Giving birth is sacred. One of the most important days of your life is when your baby emerges from your womb and takes its first breath. How a baby enters the world makes a difference in their life. As you journey through pregnancy, caring and nurturing your child, what if you could honor this being in a special way after they arrive?

Rituals play an important role during transitions in our lives.

As a Licensed Home birth midwife, I have learned to wait for the cord to stop pulsating before severing it. I know how much it benefits the baby to receive all of the blood the placenta has to offer.


Cord Burning

In 2010, while volunteering at the Bumi Sehat birthing clinic in Bali, Indonesia Tracy was introduced to cord burning by the founder Robin Lim. Robin Lim began burning the cord as a method of separating baby from placenta while maintaining health and sterility and the prevention of baby tetanus during her disaster relief care in Aceh, Sumatra after the 2004 tsunami.  In the United States, we don’t need to worry about infections and tetanus. It is customary to give the fathers/partners a chance to participate in the birthing process by letting them cut the cord with sterile scissors. Cord burning is a safe alternative to this method, which allows everyone present to participate in ritual and requires no metal.

Today parents have the choice to safely include this, ten minute ceremony, at their own birth if they choose. When I burned our first cord with a young couple and their baby, I found it to be a beautiful, mindful experience. I am honored to be a part of each cord burning ceremony with the family.

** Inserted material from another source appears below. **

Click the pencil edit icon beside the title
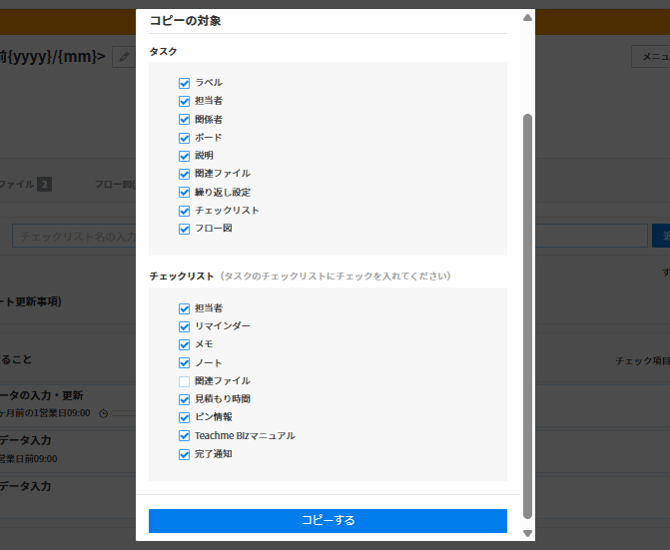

Cord burning is a beautiful and safe way to welcome a new baby into your family.

As your midwife, I seek to honor and hold space for each families individual cultural practices. If you have any questions please contact Your Village Midwife.

candle flame


Hours after my son was born at home my midwives were there with us to burn his cord. I was given a very special gift of handmade beeswax candles and a beautiful burn box as gifts from my midwives. My husband, daughters, and a few dear friends were around us while we burned the cord. Each person took a turn holding the candle while we all sang to our baby.

As the beeswax candles burned there was a pleasant smell in the air. The ceremony created a space to quiet our minds and focus our intention on the baby. It was a time to thank the placenta for the work it did. The candle flame touched the deepest part of my soul with warmth as I watched it dance back and forth.

After the ceremony the beeswax candles can continue to burn out or they can be saved for the baby’s first birthday. Tracy gives each family a pair of homemade beeswax candles made with love on the winter solstice and is happy to help each family create a special ceremony that fits them.